Just as a physical object should explain itself through its shape, a function should explain itself through its name and its signature.
Education through Error messages
The most important feedback for a developer is a well-crafted error or log message. The common “invalid input at line 32” is a design failure. It tells us nothing about the underlying failure.
An error message is an opportunity to teach the user how the system works and how to recover. An appropriate error message should explain 3 things
- What happened? (The link-state is down)
- Why did it happen? (The upstream peer failed its heartbeat)
- How do I fix it? (Check the cabling on interface 1/1 or verify the network protocol configurations)
When we provide information like that we give the operator agency. We reduce support calls, avoid regressions, or we’ve allowed a colleague to write tests that lead to a more resilient system.

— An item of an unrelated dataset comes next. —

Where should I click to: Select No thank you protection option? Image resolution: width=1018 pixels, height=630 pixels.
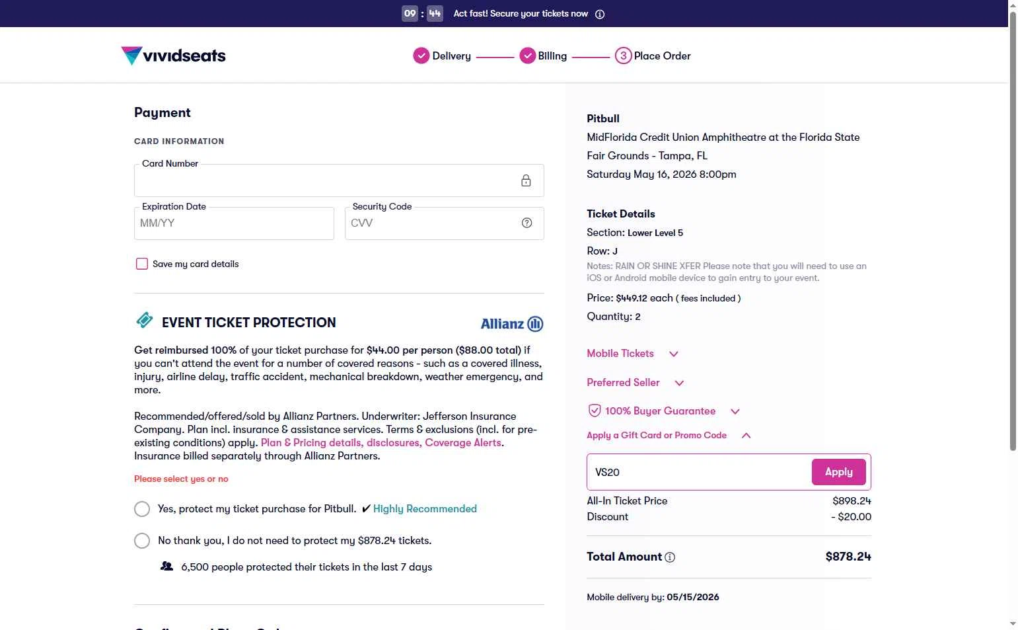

This might seem obvious but unhelpful error messages are all around us. It’s not just a blinking light on a router. I recently encountered the login page of a system. It was a multi-tenant system and I wanted to log in to a new tenant (after my lease on another expired) to test some code I wrote. I followed the login flow and was met with an error message “Error! An active session already exists. Please log out of your existing session before logging in here”. This failure in discoverability left me stumped. The feedback was clear (there is a session on another tenant) but provided no signifier for how to act. There was no logout button (the page showed me a login screen) and no hint of which tenant my “active session” was associated with. When I, a supposed “expert” technical user, asked around I was told to use incognito mode or delete my browser cookie.
This isn’t dissimilar to the blinking LED on my router. It clearly identifies state but with no affordance for fixing it.
By simply adding a “Logout of all sessions” link we transformed the error into one that had a clear action that could be followed to solve it.
| Design Principle | Physical World Example | Software Engineering Equivalent |
|---|---|---|
| Affordance | A chair "affords" sitting; a handle "affords" pulling. | A public method Start() or a --dry-run flag. |
| Signifier | A "Push" plate on a door. | Descriptive function names like SetAdminState. |
| Constraint | A key that only fits one way into a lock. | Strong Typing and private interface methods. |
| Feedback | The "click" of a light switch being toggled. | Progress bars and meaningful 201 Created responses. |
| Mapping | Stovetop knobs arranged to match the burners. | Consistent naming (camelCase) and idiomatic error handling. |
| Conceptual Model | A thermostat dial for "Warmer" vs "Colder." | An API that hides complex DB logic behind a simple GetStatus() call. |
Optimising the human cycle
In conclusion, we spend our careers optimising for CPU cycles and memory utilisation. What we often overlook is the overhead incurred by the human cycle. The time it takes for a human to understand, debug, and fix a problem has a cost to our organisation.
By applying the principles of physical design to our virtual infrastructure, we’re not talking about making things “prettier”. We are building more resilient systems. When our systems are intuitive then the gap between what the user believes will happen and the machine’s reality narrows. It is in that gap that bugs often hide, and it’s our job to close it.